Check each line of the entries below for the string "agent"; copy every line where it appears.

*** Opening Data shown ***

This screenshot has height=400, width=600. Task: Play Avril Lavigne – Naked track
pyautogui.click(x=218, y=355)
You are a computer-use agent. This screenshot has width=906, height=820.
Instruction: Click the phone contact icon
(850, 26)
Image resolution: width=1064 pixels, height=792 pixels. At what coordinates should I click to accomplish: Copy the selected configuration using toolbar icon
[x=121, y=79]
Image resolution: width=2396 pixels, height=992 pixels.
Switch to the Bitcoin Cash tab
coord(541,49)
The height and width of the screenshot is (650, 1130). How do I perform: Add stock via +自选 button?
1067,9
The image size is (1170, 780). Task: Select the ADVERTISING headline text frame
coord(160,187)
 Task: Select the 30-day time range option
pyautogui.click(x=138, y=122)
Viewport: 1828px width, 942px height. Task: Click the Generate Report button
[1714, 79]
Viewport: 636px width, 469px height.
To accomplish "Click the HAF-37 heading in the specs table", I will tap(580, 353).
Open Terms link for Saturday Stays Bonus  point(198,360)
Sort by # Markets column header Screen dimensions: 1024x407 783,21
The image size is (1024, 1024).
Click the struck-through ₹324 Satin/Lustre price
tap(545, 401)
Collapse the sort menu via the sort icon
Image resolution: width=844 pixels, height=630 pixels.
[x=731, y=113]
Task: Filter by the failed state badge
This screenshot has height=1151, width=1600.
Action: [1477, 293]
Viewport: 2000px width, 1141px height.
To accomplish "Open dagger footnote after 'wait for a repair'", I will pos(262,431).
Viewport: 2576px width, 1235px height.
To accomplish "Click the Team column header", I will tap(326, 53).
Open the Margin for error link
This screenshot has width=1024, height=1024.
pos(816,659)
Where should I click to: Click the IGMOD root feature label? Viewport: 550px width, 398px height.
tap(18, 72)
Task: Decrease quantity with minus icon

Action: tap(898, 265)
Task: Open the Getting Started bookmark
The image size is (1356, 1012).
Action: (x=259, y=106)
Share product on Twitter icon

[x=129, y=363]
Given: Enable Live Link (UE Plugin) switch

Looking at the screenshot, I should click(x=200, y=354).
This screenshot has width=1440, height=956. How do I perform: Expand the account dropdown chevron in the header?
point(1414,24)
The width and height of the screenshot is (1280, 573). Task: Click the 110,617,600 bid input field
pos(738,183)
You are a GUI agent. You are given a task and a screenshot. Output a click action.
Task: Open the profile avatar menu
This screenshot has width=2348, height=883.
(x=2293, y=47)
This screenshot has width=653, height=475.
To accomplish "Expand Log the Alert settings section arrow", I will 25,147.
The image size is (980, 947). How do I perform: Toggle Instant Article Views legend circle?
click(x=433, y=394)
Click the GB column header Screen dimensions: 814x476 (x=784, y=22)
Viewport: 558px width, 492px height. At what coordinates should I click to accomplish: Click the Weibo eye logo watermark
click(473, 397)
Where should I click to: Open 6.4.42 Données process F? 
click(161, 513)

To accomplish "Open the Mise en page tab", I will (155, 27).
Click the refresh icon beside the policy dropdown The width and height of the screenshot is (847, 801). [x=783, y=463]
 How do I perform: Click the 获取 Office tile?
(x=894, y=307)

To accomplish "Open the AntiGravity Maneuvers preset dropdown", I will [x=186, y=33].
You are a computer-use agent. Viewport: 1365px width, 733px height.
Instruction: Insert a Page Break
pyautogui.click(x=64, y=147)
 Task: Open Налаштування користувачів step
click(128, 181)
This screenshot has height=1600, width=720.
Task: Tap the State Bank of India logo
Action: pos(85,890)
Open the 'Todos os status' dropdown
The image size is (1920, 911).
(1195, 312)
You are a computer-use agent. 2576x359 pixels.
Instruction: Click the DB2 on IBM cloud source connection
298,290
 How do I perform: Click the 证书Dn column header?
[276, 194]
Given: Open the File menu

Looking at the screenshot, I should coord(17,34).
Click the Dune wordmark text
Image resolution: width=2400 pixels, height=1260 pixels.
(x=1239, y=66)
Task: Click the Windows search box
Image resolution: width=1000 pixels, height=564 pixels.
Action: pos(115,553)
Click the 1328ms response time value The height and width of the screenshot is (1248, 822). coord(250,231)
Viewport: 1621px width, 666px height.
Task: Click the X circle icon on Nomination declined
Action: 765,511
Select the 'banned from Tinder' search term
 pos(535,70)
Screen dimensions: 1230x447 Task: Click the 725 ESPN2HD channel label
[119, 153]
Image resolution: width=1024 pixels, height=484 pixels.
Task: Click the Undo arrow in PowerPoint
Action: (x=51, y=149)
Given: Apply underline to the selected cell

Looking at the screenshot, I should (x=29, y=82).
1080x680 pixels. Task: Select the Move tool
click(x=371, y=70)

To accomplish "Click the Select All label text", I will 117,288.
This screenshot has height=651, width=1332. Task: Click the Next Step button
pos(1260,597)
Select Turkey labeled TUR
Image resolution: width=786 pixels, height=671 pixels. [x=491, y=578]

*** Closing Data shown ***

* Answer for this exercise:
You are a computer-use agent. This screenshot has width=906, height=820.
You are a GUI agent. You are given a task and a screenshot. Output a click action.
You are a computer-use agent. Viewport: 1365px width, 733px height.
You are a computer-use agent. 2576x359 pixels.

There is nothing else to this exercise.